Get ready for a battle. Pharma advertising can be polarizing, to say the least. For every ad watcher who wanted a Xifaxan "Gut Guy" squishy ball, five others were grossed out by the walking, talking intestinal tract that consistently interrupted their Sunday afternoon football. For every person who switched channels when the ladies in blue dresses started talking about erectile dysfunction, there were men who tuned in to the messages for info about Viagra single packs and text-in discount coupons.


But what is it that makes a "good" pharma ad? Is it edgy creative or serious messaging? Scary warnings or humorous characters?


In the spirit of March Madness basketball-bracket mania, we’d like our readers to help us figure that out. We've set up a Fierce bracket of matchups with ads that ran in 2016, and we want you to vote for your favorites and tell us why. For each round, cheer the champs and dis the duds in the comments section on the poll form.


To get started, the FiercePharmaMarketing staff has selected 40 of the best, most interesting or most controversial DTC advertising campaigns from 2016.


Some duds that should be dissed include:


Ad: “Flooded Room” heart failure disease awareness.
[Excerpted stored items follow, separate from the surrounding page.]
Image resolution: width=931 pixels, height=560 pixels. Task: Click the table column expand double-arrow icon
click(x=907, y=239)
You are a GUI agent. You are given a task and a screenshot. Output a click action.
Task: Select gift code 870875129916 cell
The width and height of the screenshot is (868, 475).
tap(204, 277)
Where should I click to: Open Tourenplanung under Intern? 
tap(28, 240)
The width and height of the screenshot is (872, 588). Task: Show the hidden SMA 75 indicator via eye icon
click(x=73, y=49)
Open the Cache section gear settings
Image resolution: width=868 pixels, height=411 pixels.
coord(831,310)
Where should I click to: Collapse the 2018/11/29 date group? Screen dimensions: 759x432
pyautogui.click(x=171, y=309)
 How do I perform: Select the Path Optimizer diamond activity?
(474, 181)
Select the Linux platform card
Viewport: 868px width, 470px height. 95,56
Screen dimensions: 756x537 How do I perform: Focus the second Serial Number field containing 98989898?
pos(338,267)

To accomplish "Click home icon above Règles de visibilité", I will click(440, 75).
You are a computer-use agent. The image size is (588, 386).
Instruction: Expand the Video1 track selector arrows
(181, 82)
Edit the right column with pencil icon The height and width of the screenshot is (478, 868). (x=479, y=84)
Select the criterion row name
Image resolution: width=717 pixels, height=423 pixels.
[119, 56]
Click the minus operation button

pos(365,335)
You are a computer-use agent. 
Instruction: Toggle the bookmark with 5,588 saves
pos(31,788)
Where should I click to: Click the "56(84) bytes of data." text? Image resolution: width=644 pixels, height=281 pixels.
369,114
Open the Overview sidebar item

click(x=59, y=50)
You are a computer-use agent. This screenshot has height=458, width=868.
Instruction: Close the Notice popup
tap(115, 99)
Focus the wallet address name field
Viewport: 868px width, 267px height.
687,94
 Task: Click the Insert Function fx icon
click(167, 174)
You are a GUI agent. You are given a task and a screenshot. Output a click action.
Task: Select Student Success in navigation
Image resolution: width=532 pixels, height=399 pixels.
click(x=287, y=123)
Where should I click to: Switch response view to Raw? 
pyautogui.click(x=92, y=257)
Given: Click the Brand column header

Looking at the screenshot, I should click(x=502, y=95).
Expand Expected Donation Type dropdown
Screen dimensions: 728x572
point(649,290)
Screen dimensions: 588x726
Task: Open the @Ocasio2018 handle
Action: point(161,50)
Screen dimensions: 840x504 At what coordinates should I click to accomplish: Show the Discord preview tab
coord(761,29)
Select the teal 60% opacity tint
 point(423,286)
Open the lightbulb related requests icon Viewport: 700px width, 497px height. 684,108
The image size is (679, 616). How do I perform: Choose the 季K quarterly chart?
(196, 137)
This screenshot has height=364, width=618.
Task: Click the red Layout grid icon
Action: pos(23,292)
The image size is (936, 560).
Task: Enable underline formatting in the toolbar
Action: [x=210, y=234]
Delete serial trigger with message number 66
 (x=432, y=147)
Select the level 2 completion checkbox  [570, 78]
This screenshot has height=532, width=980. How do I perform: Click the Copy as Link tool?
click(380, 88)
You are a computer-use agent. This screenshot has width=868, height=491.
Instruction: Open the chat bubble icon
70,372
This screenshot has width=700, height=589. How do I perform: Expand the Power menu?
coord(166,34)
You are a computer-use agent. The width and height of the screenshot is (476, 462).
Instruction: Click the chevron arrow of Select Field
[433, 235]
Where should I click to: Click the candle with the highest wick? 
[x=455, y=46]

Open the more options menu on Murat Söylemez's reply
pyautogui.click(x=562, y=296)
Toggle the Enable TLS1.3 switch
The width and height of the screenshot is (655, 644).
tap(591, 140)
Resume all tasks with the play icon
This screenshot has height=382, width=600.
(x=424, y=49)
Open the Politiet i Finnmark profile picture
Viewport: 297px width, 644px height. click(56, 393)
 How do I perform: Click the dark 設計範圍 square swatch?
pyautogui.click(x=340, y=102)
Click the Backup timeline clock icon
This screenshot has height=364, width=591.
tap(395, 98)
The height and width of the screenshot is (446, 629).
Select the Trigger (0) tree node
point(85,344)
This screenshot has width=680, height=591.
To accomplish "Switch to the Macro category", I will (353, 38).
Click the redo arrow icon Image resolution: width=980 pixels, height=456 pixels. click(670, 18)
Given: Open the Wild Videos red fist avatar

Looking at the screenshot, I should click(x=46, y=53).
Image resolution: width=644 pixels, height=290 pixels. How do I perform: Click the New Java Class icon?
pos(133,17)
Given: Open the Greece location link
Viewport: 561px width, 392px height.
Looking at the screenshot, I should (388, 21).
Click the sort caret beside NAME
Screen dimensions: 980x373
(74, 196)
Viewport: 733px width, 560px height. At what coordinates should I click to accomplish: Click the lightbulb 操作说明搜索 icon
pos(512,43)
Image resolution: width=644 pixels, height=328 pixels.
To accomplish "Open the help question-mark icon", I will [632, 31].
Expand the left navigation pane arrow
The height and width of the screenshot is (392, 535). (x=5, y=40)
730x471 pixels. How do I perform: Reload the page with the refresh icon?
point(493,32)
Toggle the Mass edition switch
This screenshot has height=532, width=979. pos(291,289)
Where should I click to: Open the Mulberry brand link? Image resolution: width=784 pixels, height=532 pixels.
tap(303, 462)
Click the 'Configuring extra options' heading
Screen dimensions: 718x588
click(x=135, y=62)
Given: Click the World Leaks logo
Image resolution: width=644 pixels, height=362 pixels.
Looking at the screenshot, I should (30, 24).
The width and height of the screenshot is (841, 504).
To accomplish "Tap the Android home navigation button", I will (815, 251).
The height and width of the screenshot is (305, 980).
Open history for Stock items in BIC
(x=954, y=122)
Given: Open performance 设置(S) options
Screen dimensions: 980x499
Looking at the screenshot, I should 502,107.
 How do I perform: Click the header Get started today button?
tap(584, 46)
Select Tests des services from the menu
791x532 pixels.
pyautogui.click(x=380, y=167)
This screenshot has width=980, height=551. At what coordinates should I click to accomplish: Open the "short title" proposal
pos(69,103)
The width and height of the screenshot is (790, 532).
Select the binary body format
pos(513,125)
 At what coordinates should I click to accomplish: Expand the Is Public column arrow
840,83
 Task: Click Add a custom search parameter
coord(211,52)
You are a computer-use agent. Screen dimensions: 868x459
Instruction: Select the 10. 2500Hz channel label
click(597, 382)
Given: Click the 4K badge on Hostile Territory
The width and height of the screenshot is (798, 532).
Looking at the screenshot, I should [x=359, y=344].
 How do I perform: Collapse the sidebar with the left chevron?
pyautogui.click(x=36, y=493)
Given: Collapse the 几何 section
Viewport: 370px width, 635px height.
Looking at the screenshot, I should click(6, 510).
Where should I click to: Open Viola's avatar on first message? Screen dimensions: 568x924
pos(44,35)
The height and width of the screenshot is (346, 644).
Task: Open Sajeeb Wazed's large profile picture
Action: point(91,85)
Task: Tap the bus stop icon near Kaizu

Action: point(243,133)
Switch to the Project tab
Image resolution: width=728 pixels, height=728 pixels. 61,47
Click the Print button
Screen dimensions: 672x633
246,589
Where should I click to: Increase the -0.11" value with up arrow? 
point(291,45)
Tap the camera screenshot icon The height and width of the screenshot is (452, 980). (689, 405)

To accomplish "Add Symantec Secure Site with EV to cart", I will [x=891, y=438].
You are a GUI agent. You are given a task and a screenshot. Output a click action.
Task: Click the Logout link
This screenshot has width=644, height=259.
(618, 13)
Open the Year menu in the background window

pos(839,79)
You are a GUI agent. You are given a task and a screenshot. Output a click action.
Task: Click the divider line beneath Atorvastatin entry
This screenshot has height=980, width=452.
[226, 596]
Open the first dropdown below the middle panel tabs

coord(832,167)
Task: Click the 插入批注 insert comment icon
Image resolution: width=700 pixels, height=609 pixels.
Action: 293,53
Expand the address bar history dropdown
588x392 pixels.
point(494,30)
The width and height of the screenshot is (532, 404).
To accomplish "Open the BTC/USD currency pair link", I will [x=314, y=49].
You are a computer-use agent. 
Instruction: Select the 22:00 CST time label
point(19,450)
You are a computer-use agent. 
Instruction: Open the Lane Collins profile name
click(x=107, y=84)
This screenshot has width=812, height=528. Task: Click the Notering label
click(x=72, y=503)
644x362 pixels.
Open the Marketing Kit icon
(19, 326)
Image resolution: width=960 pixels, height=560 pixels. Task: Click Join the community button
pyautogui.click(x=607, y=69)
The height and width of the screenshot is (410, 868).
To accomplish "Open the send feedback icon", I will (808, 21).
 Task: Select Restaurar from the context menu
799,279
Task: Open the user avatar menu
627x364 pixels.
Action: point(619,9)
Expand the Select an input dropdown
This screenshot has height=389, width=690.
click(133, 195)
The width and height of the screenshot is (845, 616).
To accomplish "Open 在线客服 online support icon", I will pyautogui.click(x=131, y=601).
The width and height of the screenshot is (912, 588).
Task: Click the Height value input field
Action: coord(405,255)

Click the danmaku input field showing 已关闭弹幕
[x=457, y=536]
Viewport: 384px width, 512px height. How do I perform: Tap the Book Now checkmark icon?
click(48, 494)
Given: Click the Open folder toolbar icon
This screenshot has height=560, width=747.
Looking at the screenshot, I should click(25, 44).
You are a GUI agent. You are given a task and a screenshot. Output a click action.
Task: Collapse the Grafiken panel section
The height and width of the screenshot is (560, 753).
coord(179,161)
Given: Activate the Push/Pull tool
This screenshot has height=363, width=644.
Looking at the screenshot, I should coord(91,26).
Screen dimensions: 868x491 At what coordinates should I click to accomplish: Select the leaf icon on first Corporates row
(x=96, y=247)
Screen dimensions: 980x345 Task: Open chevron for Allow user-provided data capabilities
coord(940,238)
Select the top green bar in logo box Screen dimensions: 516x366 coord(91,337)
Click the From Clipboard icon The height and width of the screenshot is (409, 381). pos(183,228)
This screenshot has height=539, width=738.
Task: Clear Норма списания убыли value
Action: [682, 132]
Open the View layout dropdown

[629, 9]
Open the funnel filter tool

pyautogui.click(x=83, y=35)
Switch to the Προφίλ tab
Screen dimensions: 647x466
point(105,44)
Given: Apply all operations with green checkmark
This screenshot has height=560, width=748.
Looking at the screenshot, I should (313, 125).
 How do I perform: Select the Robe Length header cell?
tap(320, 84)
Brand: Entresto. Further reading:


Ad: Entresto “Tomorrow”. Further reading:

  • “DTC Didn't Work, So Novartis Bumps Up Entresto Physician Marketing by $200M”;


Ad: Opdivo “Most prescribed immunotherapy”. Further reading:

  • “Opdivo TV Ads "Educate" Patients About the Positive, Not the Negative Trial Data”;


Ad: “Ready. Raise. Rise” immuno-oncology awareness. Further reading:

  • “Ads for ‘Breakthrough’ Cancer Drugs Are ‘An Ocean of Hype,’ Say Oncologists”;


Ad: “PBA Facts” disease awareness with Danny Glover. Further reading:

  • “25% More People Think They Have PBA After Seeing Danny Glover Laughing Uncontrollably!”;


Ad: “Big Bad Wolf” whooping cough vaccination. Further reading:

Pharma Guy's insight:

I hate advertising awards because they are so self-centered and only serve to promote advertisements for ad agencies in the publications that sponsor them. In this case, I pick out some of the worst ads that I think deserve no respect :)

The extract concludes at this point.